[<prev] [next>] [<thread-prev] [thread-next>] [day] [month] [year] [list]
Message-ID: <alpine.LFD.2.01.0908242113540.3218@localhost.localdomain>
Date: Mon, 24 Aug 2009 21:30:16 -0700 (PDT)
From: Linus Torvalds <torvalds@...ux-foundation.org>
To: Frederic Weisbecker <fweisbec@...il.com>
cc: "Eric W. Biederman" <ebiederm@...ssion.com>,
linux-kernel@...r.kernel.org, x86@...nel.org,
Thomas Gleixner <tglx@...utronix.de>,
Ingo Molnar <mingo@...hat.com>,
"H. Peter Anvin" <hpa@...or.com>,
Alan Cox <alan@...rguk.ukuu.org.uk>,
Greg Kroah-Hartman <gregkh@...e.de>
Subject: Re: v2.6.31-rc6: BUG: unable to handle kernel NULL pointer dereference
at 0000000000000008
On Mon, 24 Aug 2009, Linus Torvalds wrote:
>
> Anyway, I'll happily be shown wrong. I think the (second) patch I sent out
> is an acceptable hack in the presense of the current locking, but as I
> said, I'm not exactly happy about it, because I do think the locking is
> broken.
Btw, another solution to all this would be to just not have that
ldisc_mutex deadlock due to do_tty_hangup -> tty_ldisc_hangup at all.
The actual _flushing_ doesn't need the mutex - it's just that both
flushing and hangup is done with workqueues.

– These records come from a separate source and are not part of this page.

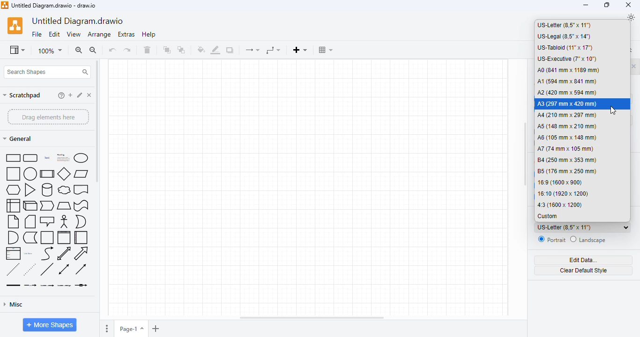 Image resolution: width=640 pixels, height=337 pixels. I want to click on 16:9, so click(560, 182).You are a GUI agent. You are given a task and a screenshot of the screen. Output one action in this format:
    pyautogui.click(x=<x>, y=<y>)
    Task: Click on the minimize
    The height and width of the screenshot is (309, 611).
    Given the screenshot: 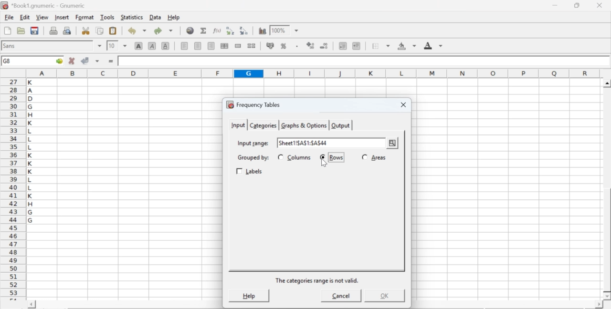 What is the action you would take?
    pyautogui.click(x=555, y=5)
    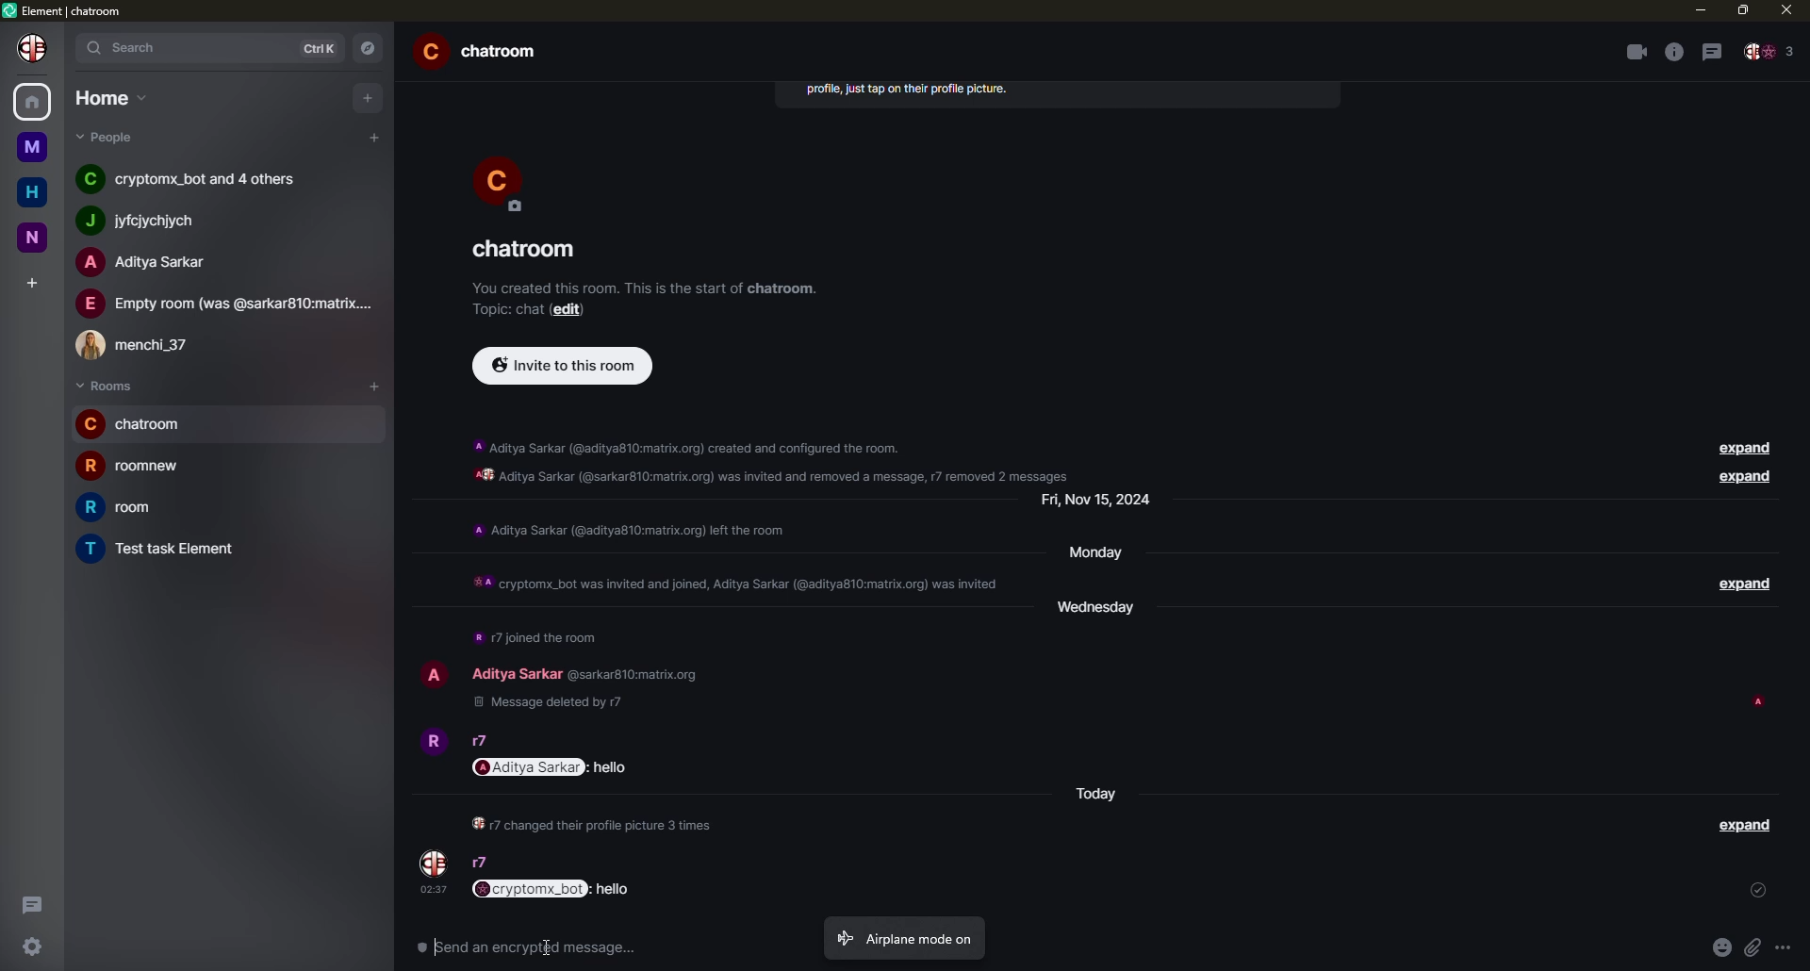 This screenshot has width=1810, height=971. What do you see at coordinates (1103, 503) in the screenshot?
I see `day` at bounding box center [1103, 503].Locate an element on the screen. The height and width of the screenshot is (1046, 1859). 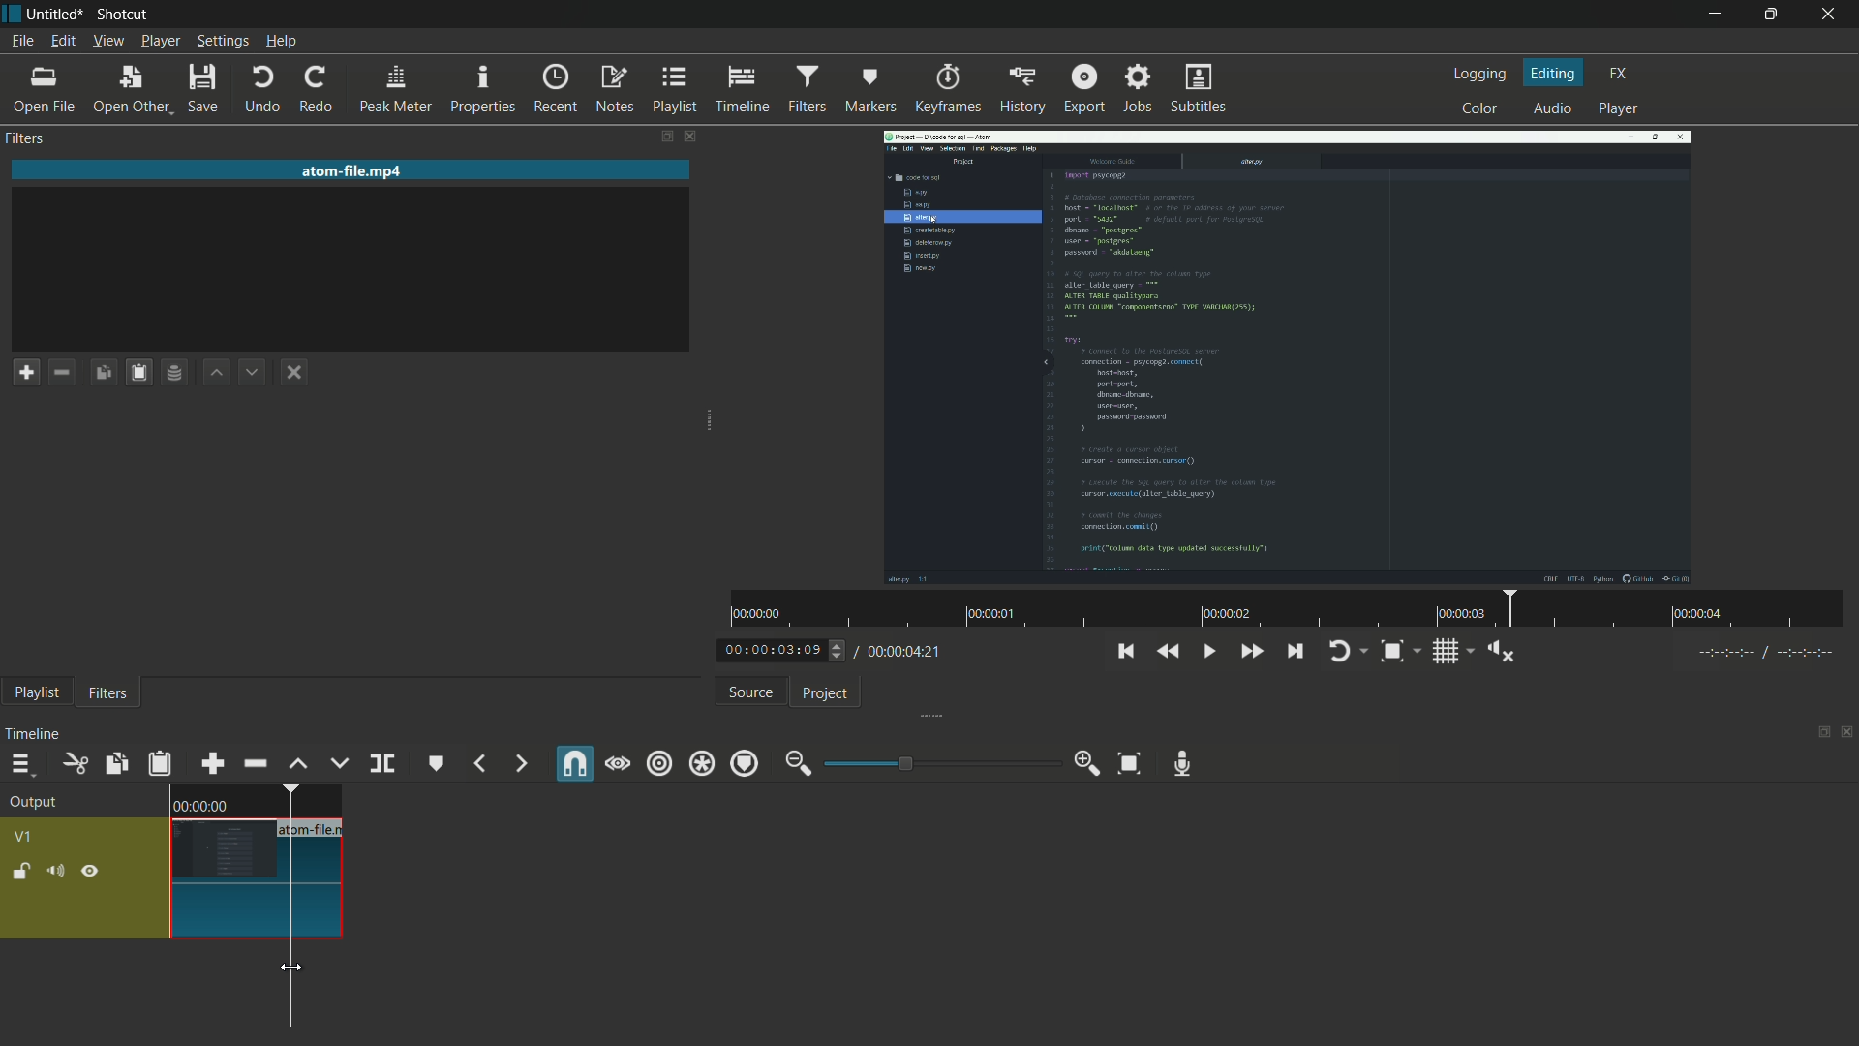
help menu is located at coordinates (283, 43).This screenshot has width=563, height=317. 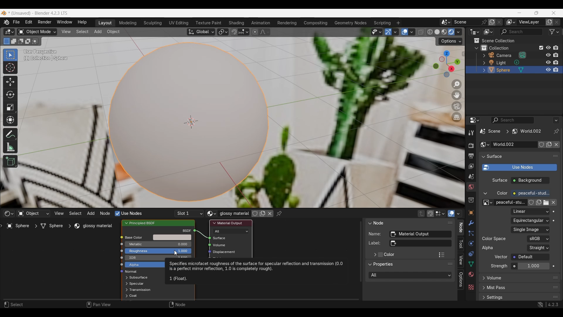 What do you see at coordinates (131, 271) in the screenshot?
I see `normal` at bounding box center [131, 271].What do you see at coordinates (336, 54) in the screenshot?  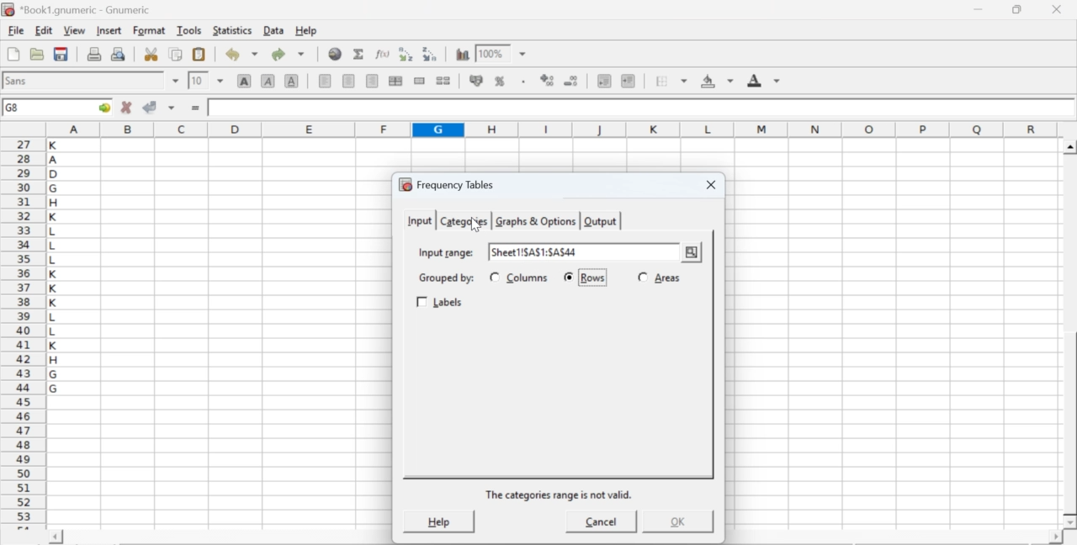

If we can avoid the deadlock by not having the (artificial) workqueue
dependency, it would allow everybody to just hold on to the mutex over the
whole sequence - and would obviate the need for that hacky
TTY_LDISC_CHANGING bit thing in tty_set_ldisc.
In other words, the whole problem really comes in from the fact that
do_tty_hangup() is called from "hangup_work", and the workqueues can get
hung to the point where you can't then do the (totally _unrelated_) queue
flushing.
Because flush_to_ldisc() itself - which is what we want to do - doesn't
need that mutex or the workqueue at all. It could run from any context,
afaik.
So if we were to turn it into just a timer (rather than a "delayed work"),
then we'd not need to do that "flush_scheduled_work()" thing at all, and
we wouldn't have that interaction with do_tty_hangup(). At which point we
could again hold on to locks, because we wouldn't need to worry about the
workqueues getting stuck on the mutex (that isn't even needed for the
actual flushing part that we want to do!).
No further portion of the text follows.